◆ **DATA EXTRACT**:
================
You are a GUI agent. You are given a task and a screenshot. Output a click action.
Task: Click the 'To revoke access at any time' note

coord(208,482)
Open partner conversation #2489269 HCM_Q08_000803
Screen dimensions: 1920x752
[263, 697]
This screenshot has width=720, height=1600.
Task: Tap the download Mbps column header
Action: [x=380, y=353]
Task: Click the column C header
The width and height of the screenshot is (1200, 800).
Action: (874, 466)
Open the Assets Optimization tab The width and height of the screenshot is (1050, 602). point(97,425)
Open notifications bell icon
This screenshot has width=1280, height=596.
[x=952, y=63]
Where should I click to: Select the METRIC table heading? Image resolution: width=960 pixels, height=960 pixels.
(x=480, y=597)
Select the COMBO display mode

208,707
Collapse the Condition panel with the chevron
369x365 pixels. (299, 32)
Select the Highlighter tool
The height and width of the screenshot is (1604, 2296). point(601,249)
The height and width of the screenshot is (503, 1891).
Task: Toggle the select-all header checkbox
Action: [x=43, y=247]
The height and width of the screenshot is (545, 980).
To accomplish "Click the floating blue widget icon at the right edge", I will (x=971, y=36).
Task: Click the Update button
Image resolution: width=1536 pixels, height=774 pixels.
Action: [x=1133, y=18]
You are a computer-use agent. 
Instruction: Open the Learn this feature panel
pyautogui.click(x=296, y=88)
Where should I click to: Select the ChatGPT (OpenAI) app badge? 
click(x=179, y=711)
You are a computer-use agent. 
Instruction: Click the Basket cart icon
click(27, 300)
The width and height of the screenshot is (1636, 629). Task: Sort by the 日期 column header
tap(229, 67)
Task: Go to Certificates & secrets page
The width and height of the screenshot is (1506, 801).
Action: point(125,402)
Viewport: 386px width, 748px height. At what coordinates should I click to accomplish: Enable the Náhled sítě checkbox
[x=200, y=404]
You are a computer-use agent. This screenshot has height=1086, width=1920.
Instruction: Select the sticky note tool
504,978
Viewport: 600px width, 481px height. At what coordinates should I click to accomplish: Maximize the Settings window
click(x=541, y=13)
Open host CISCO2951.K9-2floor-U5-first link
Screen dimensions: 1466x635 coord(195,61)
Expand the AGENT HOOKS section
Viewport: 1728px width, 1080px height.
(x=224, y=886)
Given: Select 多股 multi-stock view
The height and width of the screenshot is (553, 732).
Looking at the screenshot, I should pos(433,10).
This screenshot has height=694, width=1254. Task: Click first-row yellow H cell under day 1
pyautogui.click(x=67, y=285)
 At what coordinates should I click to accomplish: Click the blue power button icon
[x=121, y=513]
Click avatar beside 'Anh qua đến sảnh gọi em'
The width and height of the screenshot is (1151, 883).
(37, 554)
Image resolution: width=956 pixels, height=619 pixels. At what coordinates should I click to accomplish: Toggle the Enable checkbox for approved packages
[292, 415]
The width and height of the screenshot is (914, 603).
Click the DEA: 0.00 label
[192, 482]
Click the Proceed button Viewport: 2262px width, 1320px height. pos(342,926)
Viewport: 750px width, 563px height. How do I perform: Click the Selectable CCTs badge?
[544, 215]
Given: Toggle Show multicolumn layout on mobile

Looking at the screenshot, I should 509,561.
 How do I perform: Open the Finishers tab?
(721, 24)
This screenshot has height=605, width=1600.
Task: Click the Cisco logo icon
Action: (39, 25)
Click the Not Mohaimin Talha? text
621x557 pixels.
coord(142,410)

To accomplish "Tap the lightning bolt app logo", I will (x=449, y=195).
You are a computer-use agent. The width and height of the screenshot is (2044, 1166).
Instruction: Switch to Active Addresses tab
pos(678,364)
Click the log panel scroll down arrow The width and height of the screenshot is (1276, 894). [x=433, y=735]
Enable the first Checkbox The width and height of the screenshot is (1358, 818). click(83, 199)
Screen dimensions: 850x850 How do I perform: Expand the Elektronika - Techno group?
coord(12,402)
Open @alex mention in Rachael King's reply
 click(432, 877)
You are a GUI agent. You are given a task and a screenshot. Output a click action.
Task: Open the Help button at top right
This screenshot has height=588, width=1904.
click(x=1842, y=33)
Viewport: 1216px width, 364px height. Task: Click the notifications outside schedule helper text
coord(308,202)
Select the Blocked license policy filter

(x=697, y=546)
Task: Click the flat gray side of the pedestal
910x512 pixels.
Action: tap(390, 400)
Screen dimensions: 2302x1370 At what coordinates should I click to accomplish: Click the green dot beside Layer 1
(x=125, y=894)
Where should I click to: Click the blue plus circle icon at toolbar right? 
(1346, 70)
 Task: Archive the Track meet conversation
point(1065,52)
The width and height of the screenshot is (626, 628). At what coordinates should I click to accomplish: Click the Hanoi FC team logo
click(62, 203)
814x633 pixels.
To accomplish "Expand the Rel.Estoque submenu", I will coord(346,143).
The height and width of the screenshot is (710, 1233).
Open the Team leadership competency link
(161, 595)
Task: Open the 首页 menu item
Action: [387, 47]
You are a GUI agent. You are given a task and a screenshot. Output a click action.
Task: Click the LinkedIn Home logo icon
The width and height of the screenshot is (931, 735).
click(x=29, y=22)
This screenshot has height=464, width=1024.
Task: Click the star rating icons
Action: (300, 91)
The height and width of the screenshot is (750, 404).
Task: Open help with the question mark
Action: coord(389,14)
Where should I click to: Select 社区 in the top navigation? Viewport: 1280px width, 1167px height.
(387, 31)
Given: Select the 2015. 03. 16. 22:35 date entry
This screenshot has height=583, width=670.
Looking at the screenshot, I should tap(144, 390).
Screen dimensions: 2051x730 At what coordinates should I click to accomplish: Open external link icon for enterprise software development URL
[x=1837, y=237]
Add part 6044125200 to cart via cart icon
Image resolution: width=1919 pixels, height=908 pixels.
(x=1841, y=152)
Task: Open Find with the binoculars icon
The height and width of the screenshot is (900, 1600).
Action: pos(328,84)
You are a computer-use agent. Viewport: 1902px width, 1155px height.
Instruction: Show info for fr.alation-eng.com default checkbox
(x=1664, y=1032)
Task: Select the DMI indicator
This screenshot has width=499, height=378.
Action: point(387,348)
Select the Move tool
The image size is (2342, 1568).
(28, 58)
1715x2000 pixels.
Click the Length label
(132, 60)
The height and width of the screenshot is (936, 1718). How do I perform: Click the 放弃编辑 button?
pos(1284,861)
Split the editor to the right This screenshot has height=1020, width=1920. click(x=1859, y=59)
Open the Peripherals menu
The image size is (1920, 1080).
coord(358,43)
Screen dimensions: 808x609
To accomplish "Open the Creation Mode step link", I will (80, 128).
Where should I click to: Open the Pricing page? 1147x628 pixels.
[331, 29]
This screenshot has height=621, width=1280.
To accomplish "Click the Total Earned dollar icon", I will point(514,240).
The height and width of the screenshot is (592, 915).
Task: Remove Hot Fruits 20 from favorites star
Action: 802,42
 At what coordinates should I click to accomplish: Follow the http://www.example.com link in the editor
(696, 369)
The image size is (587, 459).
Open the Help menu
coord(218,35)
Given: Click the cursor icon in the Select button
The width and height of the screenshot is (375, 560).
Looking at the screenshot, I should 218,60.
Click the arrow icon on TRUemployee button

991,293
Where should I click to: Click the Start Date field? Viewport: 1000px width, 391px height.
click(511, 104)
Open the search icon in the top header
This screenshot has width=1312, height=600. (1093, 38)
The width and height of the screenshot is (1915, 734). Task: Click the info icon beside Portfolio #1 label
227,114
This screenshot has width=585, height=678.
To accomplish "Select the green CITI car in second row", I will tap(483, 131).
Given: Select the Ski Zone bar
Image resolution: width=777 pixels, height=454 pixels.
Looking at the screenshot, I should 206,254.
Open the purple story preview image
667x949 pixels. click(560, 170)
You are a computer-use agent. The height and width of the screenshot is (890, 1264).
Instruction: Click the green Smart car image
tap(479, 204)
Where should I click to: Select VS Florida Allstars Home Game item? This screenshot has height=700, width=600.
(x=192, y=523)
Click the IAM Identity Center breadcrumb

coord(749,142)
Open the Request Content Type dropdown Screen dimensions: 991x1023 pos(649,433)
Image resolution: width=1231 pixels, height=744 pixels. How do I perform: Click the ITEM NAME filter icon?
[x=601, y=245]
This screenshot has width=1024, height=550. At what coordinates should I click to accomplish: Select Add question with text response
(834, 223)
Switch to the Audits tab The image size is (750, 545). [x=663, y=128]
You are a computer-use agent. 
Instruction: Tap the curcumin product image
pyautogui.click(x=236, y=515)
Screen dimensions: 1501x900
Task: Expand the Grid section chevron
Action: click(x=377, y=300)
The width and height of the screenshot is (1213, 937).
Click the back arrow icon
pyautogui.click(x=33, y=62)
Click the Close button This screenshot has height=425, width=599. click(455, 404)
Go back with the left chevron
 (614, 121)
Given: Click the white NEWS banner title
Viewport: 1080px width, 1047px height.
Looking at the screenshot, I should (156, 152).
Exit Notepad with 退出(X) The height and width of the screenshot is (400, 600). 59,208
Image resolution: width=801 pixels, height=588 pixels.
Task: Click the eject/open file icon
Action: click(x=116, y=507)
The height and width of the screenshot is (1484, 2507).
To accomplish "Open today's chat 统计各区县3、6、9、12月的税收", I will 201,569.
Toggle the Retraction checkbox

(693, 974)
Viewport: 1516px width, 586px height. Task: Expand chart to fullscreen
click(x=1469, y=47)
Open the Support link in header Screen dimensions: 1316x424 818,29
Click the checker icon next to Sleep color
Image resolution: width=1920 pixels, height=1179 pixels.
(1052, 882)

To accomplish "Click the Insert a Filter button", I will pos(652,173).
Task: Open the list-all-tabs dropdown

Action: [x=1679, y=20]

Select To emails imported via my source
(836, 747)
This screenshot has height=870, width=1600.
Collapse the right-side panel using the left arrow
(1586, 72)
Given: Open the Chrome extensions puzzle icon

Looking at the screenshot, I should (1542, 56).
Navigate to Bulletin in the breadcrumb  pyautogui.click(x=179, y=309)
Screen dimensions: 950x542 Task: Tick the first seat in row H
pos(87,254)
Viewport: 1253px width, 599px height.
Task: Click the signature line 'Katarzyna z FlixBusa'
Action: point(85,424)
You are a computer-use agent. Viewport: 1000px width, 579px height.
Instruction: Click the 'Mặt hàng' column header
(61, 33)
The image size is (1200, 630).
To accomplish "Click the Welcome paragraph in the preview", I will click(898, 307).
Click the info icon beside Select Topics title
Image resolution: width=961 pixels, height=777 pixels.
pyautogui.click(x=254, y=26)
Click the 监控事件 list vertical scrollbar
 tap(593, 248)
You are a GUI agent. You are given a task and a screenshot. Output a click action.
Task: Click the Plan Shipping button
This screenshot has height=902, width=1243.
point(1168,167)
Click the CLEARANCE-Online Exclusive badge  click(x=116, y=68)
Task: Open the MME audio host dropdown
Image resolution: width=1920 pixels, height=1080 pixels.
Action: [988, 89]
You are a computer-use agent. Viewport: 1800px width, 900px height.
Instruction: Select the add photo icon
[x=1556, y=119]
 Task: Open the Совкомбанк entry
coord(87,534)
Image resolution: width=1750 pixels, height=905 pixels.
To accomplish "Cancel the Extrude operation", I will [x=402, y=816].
================
◆ **WHAT IS EXPECTED**: Copy out, word for word, the lines of the records above, beginning with the line that contains "Click the Proceed" and continuing through the line that contains "Enable the first", with both of those lines included.

◆ **COMPLETE ANSWER**:
Click the Proceed button Viewport: 2262px width, 1320px height. pos(342,926)
Viewport: 750px width, 563px height. How do I perform: Click the Selectable CCTs badge?
[544, 215]
Given: Toggle Show multicolumn layout on mobile

Looking at the screenshot, I should 509,561.
 How do I perform: Open the Finishers tab?
(721, 24)
This screenshot has height=605, width=1600.
Task: Click the Cisco logo icon
Action: (39, 25)
Click the Not Mohaimin Talha? text
621x557 pixels.
coord(142,410)

To accomplish "Tap the lightning bolt app logo", I will (x=449, y=195).
You are a computer-use agent. The width and height of the screenshot is (2044, 1166).
Instruction: Switch to Active Addresses tab
pos(678,364)
Click the log panel scroll down arrow The width and height of the screenshot is (1276, 894). [x=433, y=735]
Enable the first Checkbox The width and height of the screenshot is (1358, 818). click(83, 199)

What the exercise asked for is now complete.